What the task requires = Can you copy out every one of the lines below word for word?

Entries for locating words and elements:
# # # #
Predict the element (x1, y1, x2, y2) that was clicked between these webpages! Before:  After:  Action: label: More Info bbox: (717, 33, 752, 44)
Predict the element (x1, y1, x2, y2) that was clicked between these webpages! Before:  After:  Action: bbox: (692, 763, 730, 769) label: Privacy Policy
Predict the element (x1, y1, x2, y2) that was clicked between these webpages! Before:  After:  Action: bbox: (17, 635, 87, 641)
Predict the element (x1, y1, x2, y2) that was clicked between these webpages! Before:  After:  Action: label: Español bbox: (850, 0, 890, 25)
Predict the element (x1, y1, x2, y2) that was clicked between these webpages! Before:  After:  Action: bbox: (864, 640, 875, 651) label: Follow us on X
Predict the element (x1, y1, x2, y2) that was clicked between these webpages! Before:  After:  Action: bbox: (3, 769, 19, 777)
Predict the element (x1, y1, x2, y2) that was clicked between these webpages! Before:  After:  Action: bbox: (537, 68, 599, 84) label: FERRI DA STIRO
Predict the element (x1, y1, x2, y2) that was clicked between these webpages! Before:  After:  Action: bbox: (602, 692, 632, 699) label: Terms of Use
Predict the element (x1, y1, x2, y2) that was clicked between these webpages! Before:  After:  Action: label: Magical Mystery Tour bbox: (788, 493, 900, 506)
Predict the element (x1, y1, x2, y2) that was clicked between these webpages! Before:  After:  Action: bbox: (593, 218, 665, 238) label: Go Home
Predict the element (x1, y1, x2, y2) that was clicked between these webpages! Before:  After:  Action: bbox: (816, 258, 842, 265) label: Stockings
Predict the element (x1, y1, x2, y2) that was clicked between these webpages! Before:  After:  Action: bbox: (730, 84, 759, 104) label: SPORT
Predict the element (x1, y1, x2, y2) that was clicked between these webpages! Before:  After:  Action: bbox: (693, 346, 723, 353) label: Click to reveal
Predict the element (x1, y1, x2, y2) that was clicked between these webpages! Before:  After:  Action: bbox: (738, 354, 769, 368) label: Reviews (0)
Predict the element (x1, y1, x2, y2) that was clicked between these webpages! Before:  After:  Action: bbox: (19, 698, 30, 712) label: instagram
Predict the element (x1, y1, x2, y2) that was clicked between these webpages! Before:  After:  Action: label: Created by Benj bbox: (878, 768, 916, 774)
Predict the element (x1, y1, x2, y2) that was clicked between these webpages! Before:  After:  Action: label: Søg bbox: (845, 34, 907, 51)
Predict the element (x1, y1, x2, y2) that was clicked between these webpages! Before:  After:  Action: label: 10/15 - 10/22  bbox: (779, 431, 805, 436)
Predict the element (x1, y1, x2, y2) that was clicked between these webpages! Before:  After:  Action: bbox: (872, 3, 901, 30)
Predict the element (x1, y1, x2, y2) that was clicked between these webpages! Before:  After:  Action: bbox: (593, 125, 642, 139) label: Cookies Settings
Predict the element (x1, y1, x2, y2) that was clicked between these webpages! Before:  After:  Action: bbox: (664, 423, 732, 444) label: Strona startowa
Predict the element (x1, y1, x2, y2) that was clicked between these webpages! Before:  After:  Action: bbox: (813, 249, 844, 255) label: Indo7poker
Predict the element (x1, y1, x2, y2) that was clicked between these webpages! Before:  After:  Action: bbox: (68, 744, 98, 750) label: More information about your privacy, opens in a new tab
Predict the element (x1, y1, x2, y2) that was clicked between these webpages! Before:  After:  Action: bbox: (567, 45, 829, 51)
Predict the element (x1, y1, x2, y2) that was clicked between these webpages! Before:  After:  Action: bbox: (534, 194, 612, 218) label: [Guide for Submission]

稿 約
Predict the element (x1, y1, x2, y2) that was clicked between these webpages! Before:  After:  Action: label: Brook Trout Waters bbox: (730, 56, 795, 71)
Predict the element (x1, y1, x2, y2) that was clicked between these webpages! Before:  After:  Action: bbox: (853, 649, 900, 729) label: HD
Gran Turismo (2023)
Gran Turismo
# # # #
The output =
Predict the element (x1, y1, x2, y2) that was clicked between these webpages! Before:  After:  Action: label: More Info bbox: (717, 33, 752, 44)
Predict the element (x1, y1, x2, y2) that was clicked between these webpages! Before:  After:  Action: bbox: (692, 763, 730, 769) label: Privacy Policy
Predict the element (x1, y1, x2, y2) that was clicked between these webpages! Before:  After:  Action: bbox: (17, 635, 87, 641)
Predict the element (x1, y1, x2, y2) that was clicked between these webpages! Before:  After:  Action: label: Español bbox: (850, 0, 890, 25)
Predict the element (x1, y1, x2, y2) that was clicked between these webpages! Before:  After:  Action: bbox: (864, 640, 875, 651) label: Follow us on X
Predict the element (x1, y1, x2, y2) that was clicked between these webpages! Before:  After:  Action: bbox: (3, 769, 19, 777)
Predict the element (x1, y1, x2, y2) that was clicked between these webpages! Before:  After:  Action: bbox: (537, 68, 599, 84) label: FERRI DA STIRO
Predict the element (x1, y1, x2, y2) that was clicked between these webpages! Before:  After:  Action: bbox: (602, 692, 632, 699) label: Terms of Use
Predict the element (x1, y1, x2, y2) that was clicked between these webpages! Before:  After:  Action: label: Magical Mystery Tour bbox: (788, 493, 900, 506)
Predict the element (x1, y1, x2, y2) that was clicked between these webpages! Before:  After:  Action: bbox: (593, 218, 665, 238) label: Go Home
Predict the element (x1, y1, x2, y2) that was clicked between these webpages! Before:  After:  Action: bbox: (816, 258, 842, 265) label: Stockings
Predict the element (x1, y1, x2, y2) that was clicked between these webpages! Before:  After:  Action: bbox: (730, 84, 759, 104) label: SPORT
Predict the element (x1, y1, x2, y2) that was clicked between these webpages! Before:  After:  Action: bbox: (693, 346, 723, 353) label: Click to reveal
Predict the element (x1, y1, x2, y2) that was clicked between these webpages! Before:  After:  Action: bbox: (738, 354, 769, 368) label: Reviews (0)
Predict the element (x1, y1, x2, y2) that was clicked between these webpages! Before:  After:  Action: bbox: (19, 698, 30, 712) label: instagram
Predict the element (x1, y1, x2, y2) that was clicked between these webpages! Before:  After:  Action: label: Created by Benj bbox: (878, 768, 916, 774)
Predict the element (x1, y1, x2, y2) that was clicked between these webpages! Before:  After:  Action: label: Søg bbox: (845, 34, 907, 51)
Predict the element (x1, y1, x2, y2) that was clicked between these webpages! Before:  After:  Action: label: 10/15 - 10/22  bbox: (779, 431, 805, 436)
Predict the element (x1, y1, x2, y2) that was clicked between these webpages! Before:  After:  Action: bbox: (872, 3, 901, 30)
Predict the element (x1, y1, x2, y2) that was clicked between these webpages! Before:  After:  Action: bbox: (593, 125, 642, 139) label: Cookies Settings
Predict the element (x1, y1, x2, y2) that was clicked between these webpages! Before:  After:  Action: bbox: (664, 423, 732, 444) label: Strona startowa
Predict the element (x1, y1, x2, y2) that was clicked between these webpages! Before:  After:  Action: bbox: (813, 249, 844, 255) label: Indo7poker
Predict the element (x1, y1, x2, y2) that was clicked between these webpages! Before:  After:  Action: bbox: (68, 744, 98, 750) label: More information about your privacy, opens in a new tab
Predict the element (x1, y1, x2, y2) that was clicked between these webpages! Before:  After:  Action: bbox: (567, 45, 829, 51)
Predict the element (x1, y1, x2, y2) that was clicked between these webpages! Before:  After:  Action: bbox: (534, 194, 612, 218) label: [Guide for Submission]

稿 約
Predict the element (x1, y1, x2, y2) that was clicked between these webpages! Before:  After:  Action: label: Brook Trout Waters bbox: (730, 56, 795, 71)
Predict the element (x1, y1, x2, y2) that was clicked between these webpages! Before:  After:  Action: bbox: (853, 649, 900, 729) label: HD
Gran Turismo (2023)
Gran Turismo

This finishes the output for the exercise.